After Crettaz left, he went to the churchyard. He would not attend the Toussaint service itself. His religious period had long passed—three years as a trainee priest when he was young, mostly to fulfill his mother’s burdensome expectations. It didn’t last. As he sat by his parents’ graves, Crettaz seemed to shrink a little, become fragile, his usual vivacity absent. He remembered what his mother had said to him on her deathbed: “All my life you have made me cry.” After she died and was buried here, he came to visit his parents’ graves. “I said, ‘I’ll speak now. You can’t speak any more.’ I said, ‘Papa, why did you not defend me?’” He told them how he’d felt mistreated, and forgave them. “For me that was very important,” he said. “Now I am at peace.”

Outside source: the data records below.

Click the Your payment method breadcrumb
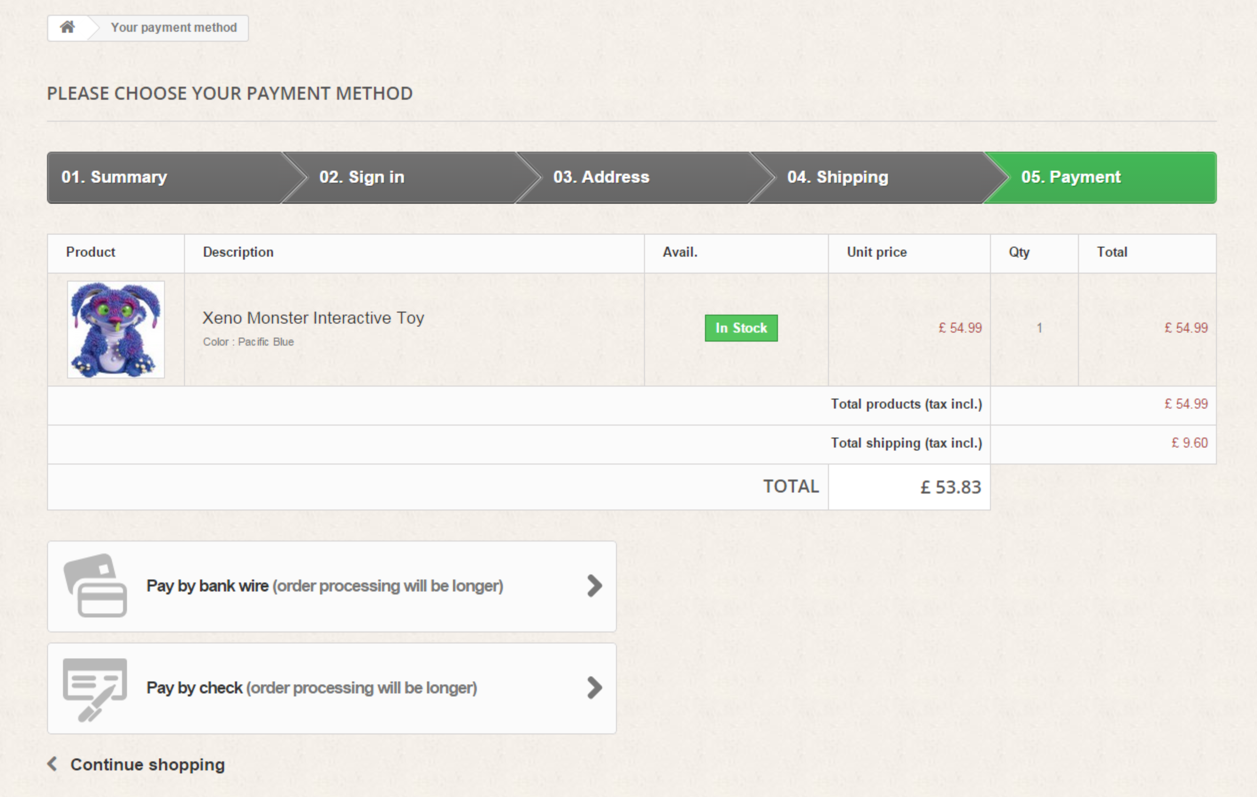pyautogui.click(x=173, y=27)
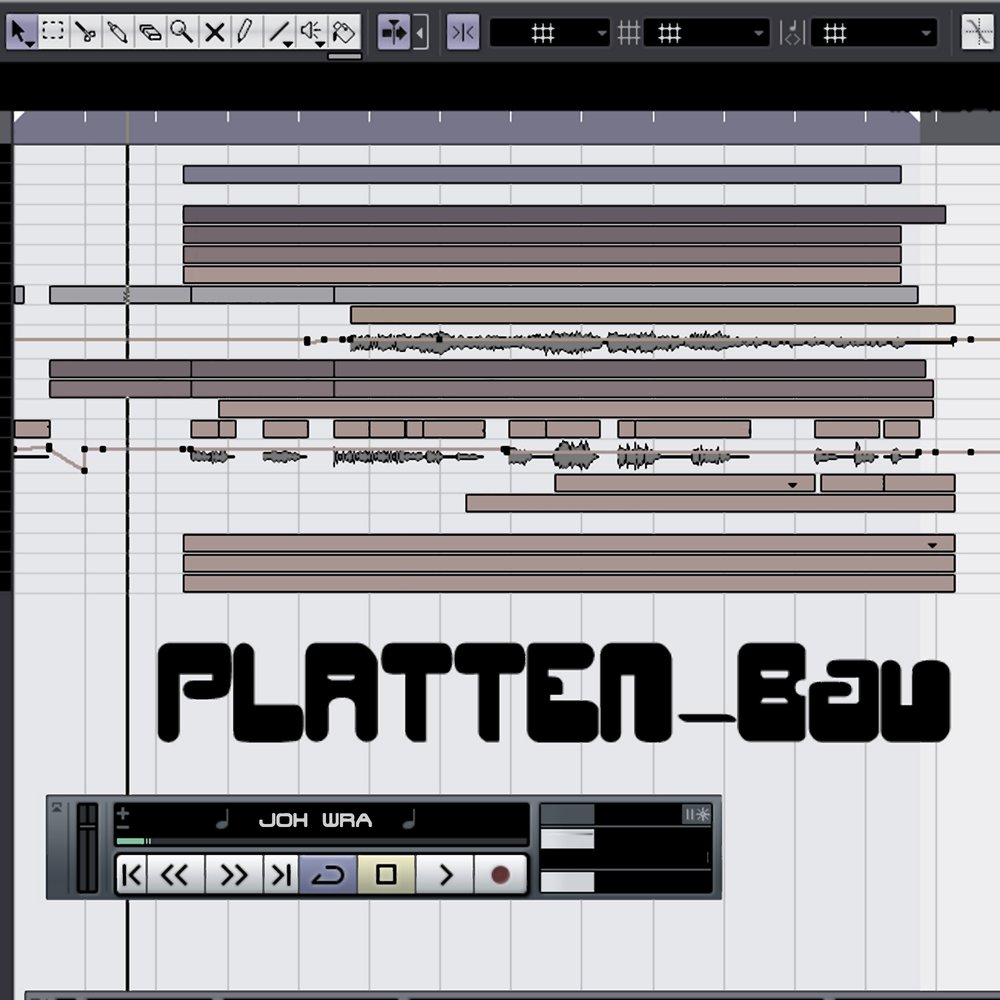1000x1000 pixels.
Task: Choose the Glue tool
Action: [x=118, y=32]
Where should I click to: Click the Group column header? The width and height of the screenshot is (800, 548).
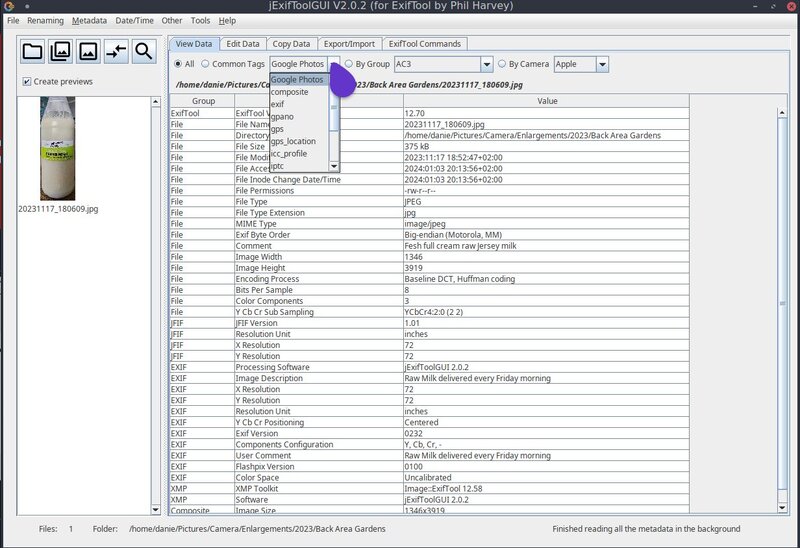tap(203, 101)
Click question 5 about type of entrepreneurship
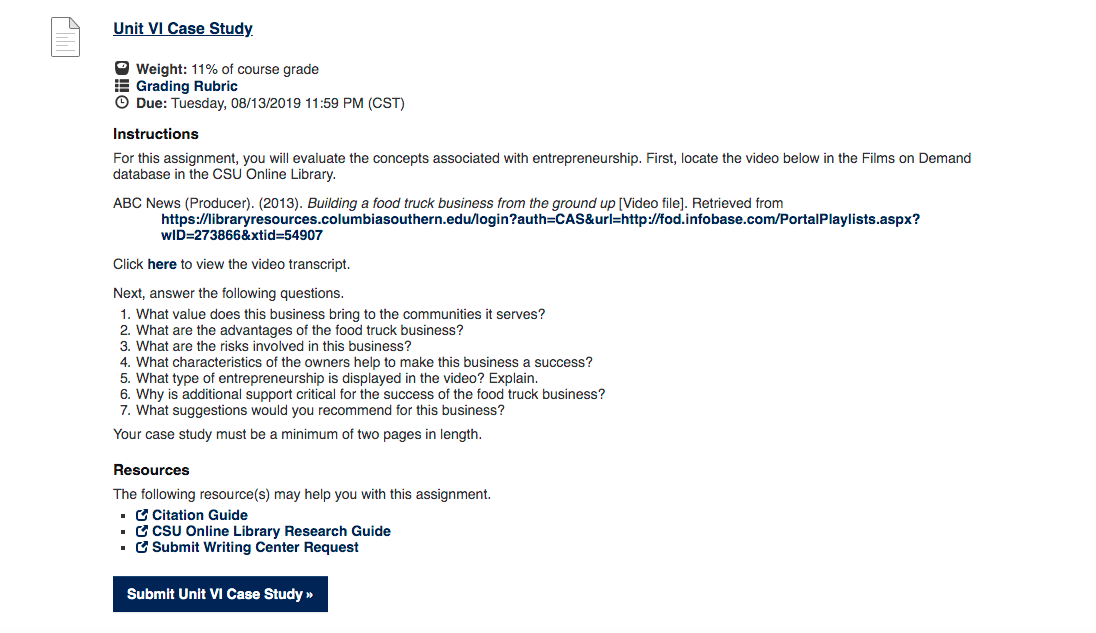Screen dimensions: 1096x633 337,378
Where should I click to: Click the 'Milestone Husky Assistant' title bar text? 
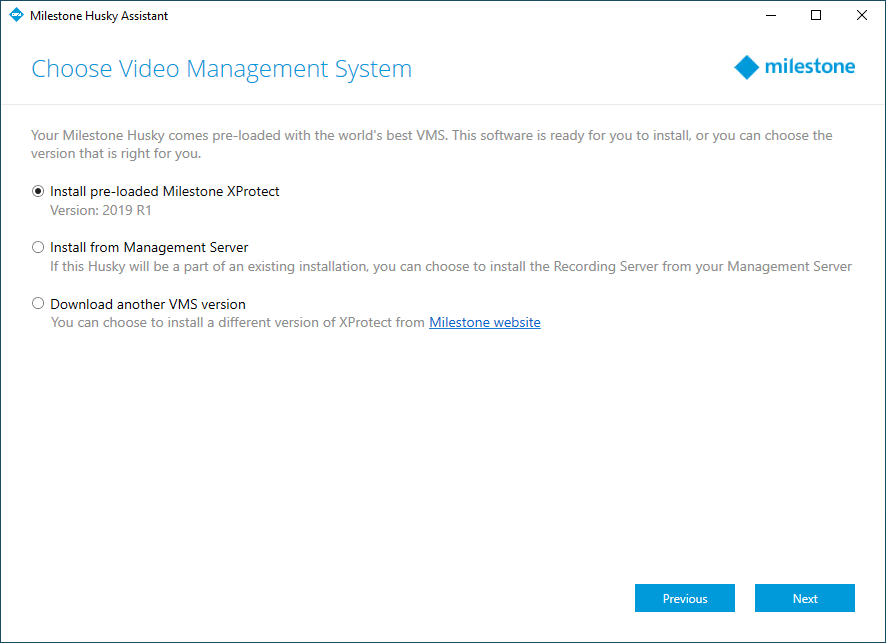click(99, 16)
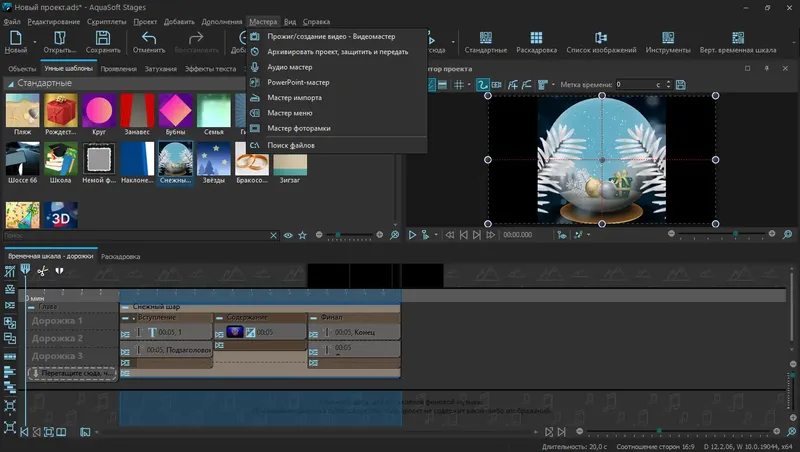Viewport: 800px width, 452px height.
Task: Select Мастер импорта menu entry
Action: pos(294,98)
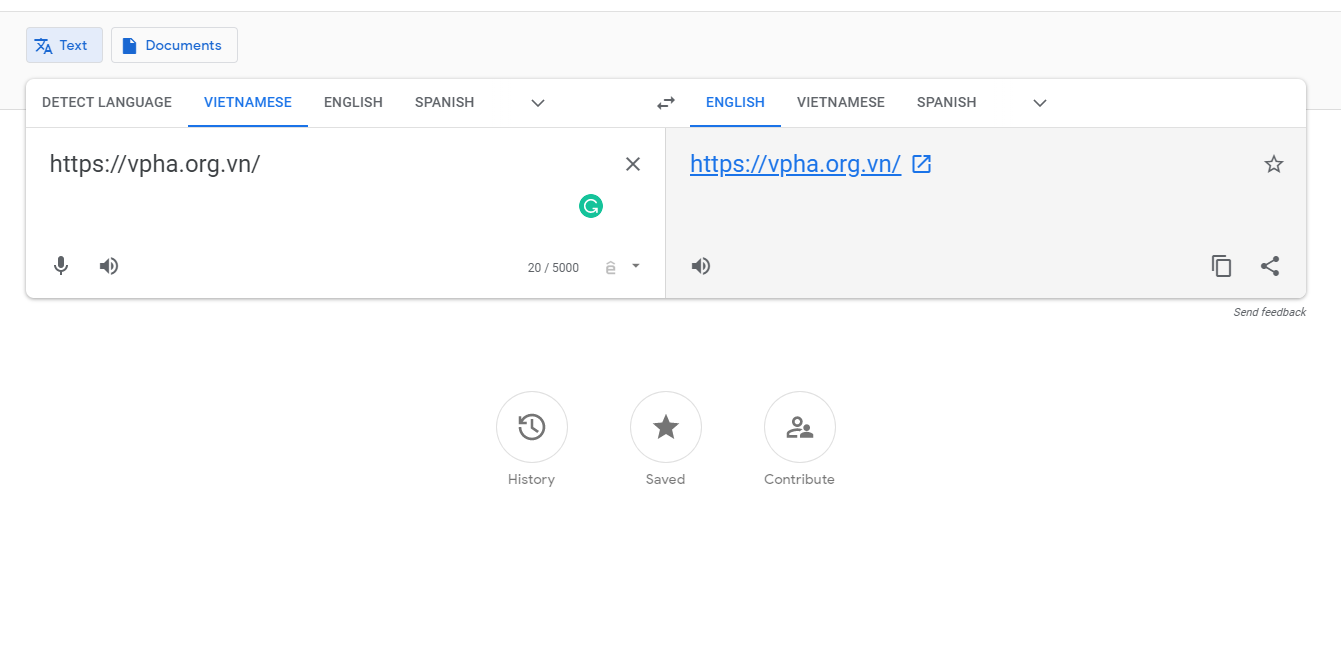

The end of the cafés mortels is a charged moment for Crettaz, even as his idea finds new life and new participants around the world. “It’s very painful,” he said, standing in the thin sun of the morning, the day after Toussaint. “Each café mortel was an extraordinary adventure. It’s a true loss, like a death for me.” When I asked him why he was stopping, he said he felt that at the age of 78 it was time to think about the end of his own life. “After having heard so much about death from others, I no longer thought of my own death,” he said. Crettaz had no wine and cheese laid down for his funeral. Though his valley’s tradition had shaped his life’s work, he hadn’t adopted it for himself. Instead, through his cafes mortels he’d developed his own understanding of mortality, in part a reaction to the religion of his youth. “When I was a young Catholic, the church made us read a book from the middle ages, The Imitation of Jesus Christ. In this book there was a terrible phrase: ‘Live each moment of your life as if it was your last, because if you die in a state of sin, you will go to hell.’” Crettaz shook his head in disbelief. “I was educated in this religion. It was a horror, this religion. But this image was in my memory, and I searched where this text came from, and it came from the Greeks. So I returned to the Greeks, and the Greeks said, ‘Live each moment of your life as if it was your last,’ and that’s it. Be the maximum of your being.” The strength of feeling in his voice crushed any suggestion of sentimentality. As did his parting words: “If Bernard Crettaz dies ‘gaga,’ by suicide, in a hospital, it doesn’t matter,” he said. “If you put all the intensity of yourself in this moment, then you live.”